La solitude de Bart De Wever: quel avenir pour la N-VA?

14/10/16 à 10:42 - Mise à jour à 13:27

Source: Knack

En 2018, Bart De Wever devra se débrouiller seul. Ses successeurs, tels que Jan Jambon ou Theo Francken, ne sont pas suffisamment prêts pour porter le poids d'élections communales de première importance. De Wever est et reste le chef, l'idéologue, le tacticien et le visage de la N-VA - et la tête de Turc préférée de tous les autres partis. Il a déjà acquis sa place dans l'histoire. Que peut-il encore obtenir ? Reconstruction d'une crise de la quarantaine politique.

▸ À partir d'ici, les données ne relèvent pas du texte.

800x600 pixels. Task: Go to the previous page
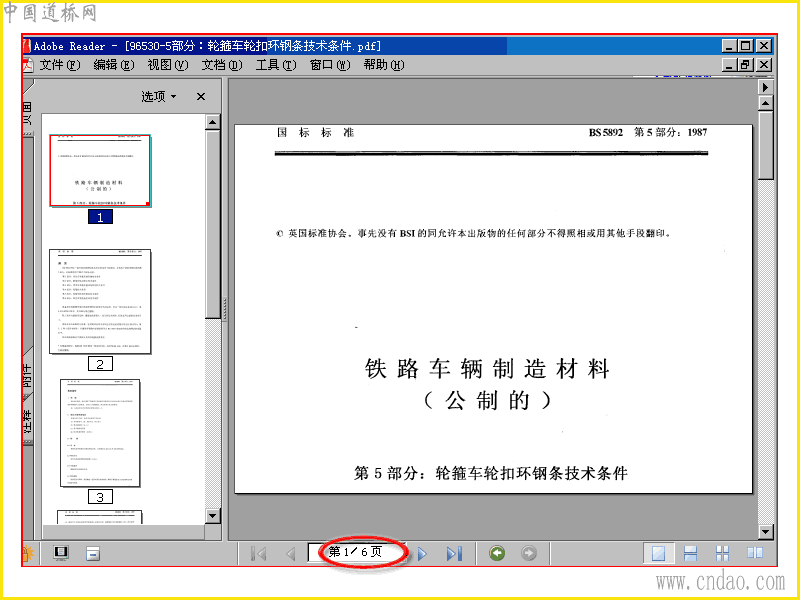pos(291,553)
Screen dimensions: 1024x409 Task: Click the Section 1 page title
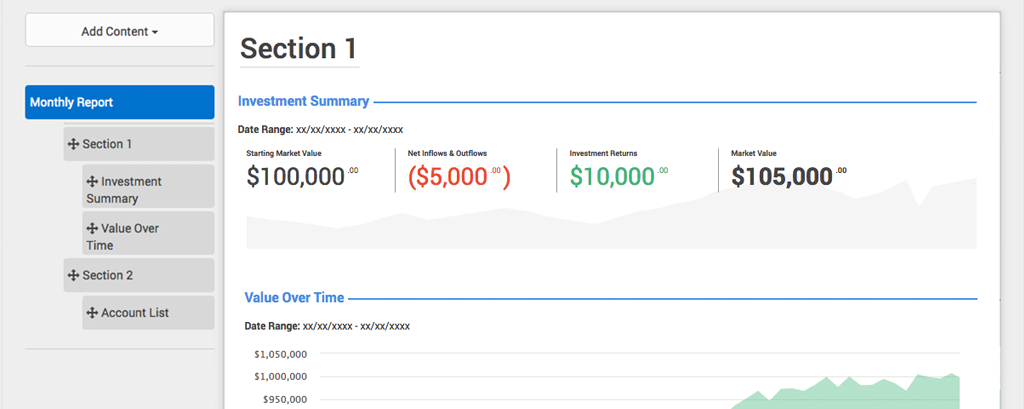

L'histoire, c'est par là que tout commence chez les De Wever. C'est l'histoire flamande qui a fait d'eux ce qu'ils sont. Après la Seconde Guerre mondiale, le grand-père, Leon De Wever, est incarcéré plusieurs mois au Fort de Berchem pour avoir été administrateur de la Ligue nationale flamande (VNV) collaboratrice. L'ancien directeur d'école perd ses droits civiques et doit gagner sa vie comme démarcheur. Du coup, le père, Rik De Wever, cheminot de profession, devient aussi nationaliste flamand. Il est militant à la Volksunie, et pendant quelque temps il est même membre du Vlaamse Militanten Orde (VMO), un groupe d'action condamné (et dissous) plus tard en tant que milice privée. La famille De Wever habite un appartement modeste au-dessus du local de l'Alliance de la Jeunesse nationale-flamande (VNJ) à Berchem. Rik De Wever est un des responsables, ses enfants portent la chemise grise et la cravate orange qui distingue les membres du VNJ des autres mouvements de jeunesse. On les emmène à des fêtes de chant, aux Pèlerinages de l'Yser et à toutes sortes de manifestations. À trois ans, Bart De Wever accompagne déjà son père à une manifestation pour la scission de Bruxelles-Hal-Vilvorde.